Im Messprotokoll ist vermerkt: „Das Messgerät wurde entsprechend den Vorgaben des Geräteherstellers und der Dienstanweisung eingesetzt.“ Beide Vorgaben sind bei der Messung eingehalten worden. Dies hat der Sachverständige F. von der DEKRA Reutlingen, welcher die Messung überprüft hat, bestätigt. Das Messgerät war zum Zeitpunkt der Messung gültig geeicht. Dies ergibt sich aus dem Eichschein des Regierungspräsidiums Tübingen vom 12. September 2011. Danach dauerte die Gültigkeit der Eichung noch bis zum 31. Dezember 2012. Das Gerät war mit der neuesten Software ausgestattet. Der Zeuge PHM M. hat alle vorgeschriebenen Funktionstests vor Beginn der Geschwindigkeitsmessung zutreffend durchgeführt. Beim Fahrzeug des Betroffenen handelt es sich auch um ein Einzelfahrzeug, dies bedeutet, dass die Messung auch eindeutig dem Kraftrad des Betroffenen zuzuordnen ist und eine Verwechslung mit einem anderen Fahrzeug ausgeschlossen ist.
━━━━━━━━━━━━━━━━━━━━━━━━━━━━━━
**AUFGABE A**
Wähle alle Zeilen der Datensätze aus, in denen die Zeichenfolge „window“ vorkommt. Groß- und Kleinschreibung ist dabei zu beachten.
Die Datensätze haben keinen Bezug zum Textauszug.
━━━━━━━━━━━━━━━━━━━━━━━━━━━━━━
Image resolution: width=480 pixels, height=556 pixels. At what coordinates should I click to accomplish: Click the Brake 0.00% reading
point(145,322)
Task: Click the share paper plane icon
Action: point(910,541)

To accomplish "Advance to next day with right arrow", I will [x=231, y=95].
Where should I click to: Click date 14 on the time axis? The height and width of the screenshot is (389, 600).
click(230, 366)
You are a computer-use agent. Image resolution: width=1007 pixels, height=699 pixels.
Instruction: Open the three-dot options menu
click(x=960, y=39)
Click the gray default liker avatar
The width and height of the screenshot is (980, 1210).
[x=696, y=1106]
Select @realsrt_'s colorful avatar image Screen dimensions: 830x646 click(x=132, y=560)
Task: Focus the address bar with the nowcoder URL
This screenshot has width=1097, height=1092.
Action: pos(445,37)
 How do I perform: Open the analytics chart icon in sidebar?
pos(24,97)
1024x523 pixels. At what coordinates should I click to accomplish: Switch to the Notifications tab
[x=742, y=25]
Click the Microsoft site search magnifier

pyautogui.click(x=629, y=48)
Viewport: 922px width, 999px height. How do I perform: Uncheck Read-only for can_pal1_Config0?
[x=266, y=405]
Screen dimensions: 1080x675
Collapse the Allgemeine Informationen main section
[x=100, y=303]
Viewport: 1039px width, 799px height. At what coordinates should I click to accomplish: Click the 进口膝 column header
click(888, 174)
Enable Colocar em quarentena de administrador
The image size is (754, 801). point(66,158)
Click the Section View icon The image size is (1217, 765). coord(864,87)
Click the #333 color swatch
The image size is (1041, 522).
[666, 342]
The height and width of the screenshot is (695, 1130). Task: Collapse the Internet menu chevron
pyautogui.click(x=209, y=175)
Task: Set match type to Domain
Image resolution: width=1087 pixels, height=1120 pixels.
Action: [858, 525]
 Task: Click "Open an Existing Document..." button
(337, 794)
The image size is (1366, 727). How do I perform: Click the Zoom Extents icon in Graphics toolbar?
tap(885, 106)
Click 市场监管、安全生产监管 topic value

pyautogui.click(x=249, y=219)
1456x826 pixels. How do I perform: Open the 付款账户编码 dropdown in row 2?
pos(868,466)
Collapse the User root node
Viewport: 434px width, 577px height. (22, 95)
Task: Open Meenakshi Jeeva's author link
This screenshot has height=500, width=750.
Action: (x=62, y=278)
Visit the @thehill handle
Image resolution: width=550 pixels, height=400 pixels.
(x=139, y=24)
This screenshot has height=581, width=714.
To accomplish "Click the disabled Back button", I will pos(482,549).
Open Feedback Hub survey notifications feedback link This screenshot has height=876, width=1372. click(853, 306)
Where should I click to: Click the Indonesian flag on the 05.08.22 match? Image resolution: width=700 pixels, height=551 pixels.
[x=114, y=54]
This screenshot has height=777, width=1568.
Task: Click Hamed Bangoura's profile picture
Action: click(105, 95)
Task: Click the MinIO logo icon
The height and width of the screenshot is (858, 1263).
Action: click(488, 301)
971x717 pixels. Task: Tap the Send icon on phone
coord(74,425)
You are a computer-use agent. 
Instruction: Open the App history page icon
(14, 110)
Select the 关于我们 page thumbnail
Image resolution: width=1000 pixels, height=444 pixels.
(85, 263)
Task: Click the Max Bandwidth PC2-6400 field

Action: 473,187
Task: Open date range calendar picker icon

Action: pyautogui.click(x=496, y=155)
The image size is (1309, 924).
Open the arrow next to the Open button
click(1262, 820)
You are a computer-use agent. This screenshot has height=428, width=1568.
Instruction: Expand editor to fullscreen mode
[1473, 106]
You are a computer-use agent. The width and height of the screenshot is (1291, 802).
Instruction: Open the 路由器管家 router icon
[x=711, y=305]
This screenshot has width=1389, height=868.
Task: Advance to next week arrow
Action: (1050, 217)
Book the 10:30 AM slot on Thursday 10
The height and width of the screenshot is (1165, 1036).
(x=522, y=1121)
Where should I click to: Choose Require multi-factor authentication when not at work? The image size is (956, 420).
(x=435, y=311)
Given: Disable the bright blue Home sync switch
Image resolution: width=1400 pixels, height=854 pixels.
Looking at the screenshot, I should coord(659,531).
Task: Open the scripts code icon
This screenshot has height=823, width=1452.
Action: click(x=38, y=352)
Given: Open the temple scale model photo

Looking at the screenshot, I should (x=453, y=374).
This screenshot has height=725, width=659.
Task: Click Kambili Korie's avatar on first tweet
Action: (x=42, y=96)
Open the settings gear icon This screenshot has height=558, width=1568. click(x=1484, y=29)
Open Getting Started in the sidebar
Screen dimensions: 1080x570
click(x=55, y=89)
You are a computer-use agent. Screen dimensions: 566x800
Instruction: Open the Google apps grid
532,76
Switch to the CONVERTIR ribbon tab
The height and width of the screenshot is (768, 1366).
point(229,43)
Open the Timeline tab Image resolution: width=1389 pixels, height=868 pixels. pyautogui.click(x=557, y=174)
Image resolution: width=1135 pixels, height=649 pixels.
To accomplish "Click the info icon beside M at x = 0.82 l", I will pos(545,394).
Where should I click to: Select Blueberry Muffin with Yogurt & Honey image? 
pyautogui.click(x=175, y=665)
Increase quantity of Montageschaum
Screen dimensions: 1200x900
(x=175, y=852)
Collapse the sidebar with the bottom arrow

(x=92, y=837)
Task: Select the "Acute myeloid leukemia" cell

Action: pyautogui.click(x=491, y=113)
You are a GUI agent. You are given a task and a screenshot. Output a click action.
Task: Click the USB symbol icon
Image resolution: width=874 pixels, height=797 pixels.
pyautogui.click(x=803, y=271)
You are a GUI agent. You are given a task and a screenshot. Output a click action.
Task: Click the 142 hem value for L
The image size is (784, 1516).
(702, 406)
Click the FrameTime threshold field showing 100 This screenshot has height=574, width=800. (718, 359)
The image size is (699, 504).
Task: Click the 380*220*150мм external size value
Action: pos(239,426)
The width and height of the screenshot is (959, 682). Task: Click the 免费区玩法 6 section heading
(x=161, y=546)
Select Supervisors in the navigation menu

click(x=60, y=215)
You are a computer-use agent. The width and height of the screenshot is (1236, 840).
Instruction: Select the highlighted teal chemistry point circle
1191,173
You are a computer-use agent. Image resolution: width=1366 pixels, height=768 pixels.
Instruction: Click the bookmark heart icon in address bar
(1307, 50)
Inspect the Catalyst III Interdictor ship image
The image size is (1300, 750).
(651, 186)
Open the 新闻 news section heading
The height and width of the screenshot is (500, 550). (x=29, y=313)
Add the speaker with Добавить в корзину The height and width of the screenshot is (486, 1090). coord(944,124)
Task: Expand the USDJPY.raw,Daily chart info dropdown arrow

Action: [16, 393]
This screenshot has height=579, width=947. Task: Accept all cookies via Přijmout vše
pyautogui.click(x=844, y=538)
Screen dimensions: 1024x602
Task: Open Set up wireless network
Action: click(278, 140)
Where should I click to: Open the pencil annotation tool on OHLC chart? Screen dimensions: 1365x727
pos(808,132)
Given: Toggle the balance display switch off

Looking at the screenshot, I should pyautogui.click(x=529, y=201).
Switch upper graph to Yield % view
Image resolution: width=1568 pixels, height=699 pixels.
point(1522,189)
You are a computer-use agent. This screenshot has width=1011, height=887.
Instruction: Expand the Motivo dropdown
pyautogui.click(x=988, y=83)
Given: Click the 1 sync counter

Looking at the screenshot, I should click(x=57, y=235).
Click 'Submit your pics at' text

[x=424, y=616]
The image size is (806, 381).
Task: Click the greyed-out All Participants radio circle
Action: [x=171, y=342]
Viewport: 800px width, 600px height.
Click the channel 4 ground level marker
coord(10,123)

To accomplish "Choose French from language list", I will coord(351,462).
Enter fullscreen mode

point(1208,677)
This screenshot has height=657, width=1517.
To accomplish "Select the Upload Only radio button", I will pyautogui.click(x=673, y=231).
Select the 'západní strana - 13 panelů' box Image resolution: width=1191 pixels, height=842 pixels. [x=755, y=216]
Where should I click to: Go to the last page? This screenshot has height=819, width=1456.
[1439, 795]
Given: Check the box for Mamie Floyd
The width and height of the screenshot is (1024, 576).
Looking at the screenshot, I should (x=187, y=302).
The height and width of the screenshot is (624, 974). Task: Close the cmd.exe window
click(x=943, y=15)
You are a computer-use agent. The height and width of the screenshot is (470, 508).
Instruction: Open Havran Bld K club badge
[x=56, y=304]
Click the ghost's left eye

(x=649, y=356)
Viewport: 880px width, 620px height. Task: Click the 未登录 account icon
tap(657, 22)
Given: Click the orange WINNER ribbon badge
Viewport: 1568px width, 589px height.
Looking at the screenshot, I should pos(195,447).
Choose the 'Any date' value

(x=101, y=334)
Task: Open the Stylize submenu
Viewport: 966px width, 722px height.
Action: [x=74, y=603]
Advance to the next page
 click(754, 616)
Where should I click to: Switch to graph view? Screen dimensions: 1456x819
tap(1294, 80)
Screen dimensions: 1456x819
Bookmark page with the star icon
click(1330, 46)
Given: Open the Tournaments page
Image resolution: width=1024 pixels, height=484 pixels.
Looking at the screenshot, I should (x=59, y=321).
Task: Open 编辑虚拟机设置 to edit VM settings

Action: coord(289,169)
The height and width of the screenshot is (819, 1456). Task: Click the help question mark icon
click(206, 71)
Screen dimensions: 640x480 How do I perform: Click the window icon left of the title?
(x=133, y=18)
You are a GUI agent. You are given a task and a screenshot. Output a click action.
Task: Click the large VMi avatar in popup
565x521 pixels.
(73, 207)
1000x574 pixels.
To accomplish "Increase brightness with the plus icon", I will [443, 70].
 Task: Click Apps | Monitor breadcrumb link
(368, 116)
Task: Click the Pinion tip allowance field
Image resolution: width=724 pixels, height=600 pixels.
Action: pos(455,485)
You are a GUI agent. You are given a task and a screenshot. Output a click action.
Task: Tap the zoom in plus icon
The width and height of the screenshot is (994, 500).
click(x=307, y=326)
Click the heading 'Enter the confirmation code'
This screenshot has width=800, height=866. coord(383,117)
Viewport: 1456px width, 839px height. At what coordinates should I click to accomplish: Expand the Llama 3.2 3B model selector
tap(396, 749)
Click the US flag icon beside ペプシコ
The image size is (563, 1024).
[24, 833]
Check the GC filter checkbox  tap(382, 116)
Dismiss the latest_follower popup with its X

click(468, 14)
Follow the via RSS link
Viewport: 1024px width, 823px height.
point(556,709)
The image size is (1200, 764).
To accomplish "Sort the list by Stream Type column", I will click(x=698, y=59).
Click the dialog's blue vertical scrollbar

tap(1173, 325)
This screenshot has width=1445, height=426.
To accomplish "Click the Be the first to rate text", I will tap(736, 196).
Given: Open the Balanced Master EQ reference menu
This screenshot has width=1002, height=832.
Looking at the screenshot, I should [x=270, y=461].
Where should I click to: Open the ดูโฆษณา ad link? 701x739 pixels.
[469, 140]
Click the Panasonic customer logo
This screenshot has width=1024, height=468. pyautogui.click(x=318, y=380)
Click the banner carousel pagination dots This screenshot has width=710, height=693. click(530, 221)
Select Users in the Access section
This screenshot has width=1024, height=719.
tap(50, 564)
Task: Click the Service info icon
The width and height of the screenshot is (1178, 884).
━━━━━━━━━━━━━━━━━━━━━━━━━━━━━━
**AUFGABE B**
Beantworte anhand des Textauszugs zur Geschwindigkeitsmessung:
(i) Wer hat die Messung überprüft?
(ii) Bis zu welchem Datum war die Eichung gültig?
(iii) Wer hat die Funktionstests vor Beginn der Messung durchgeführt?

**ANTWORT A**
The height and width of the screenshot is (624, 974). Task: Close the cmd.exe window
Screen dimensions: 640x480 How do I perform: Click the window icon left of the title?

**ANTWORT B**
(i) Der Sachverständige F. von der DEKRA Reutlingen.
(ii) Bis zum 31. Dezember 2012.
(iii) Der Zeuge PHM M.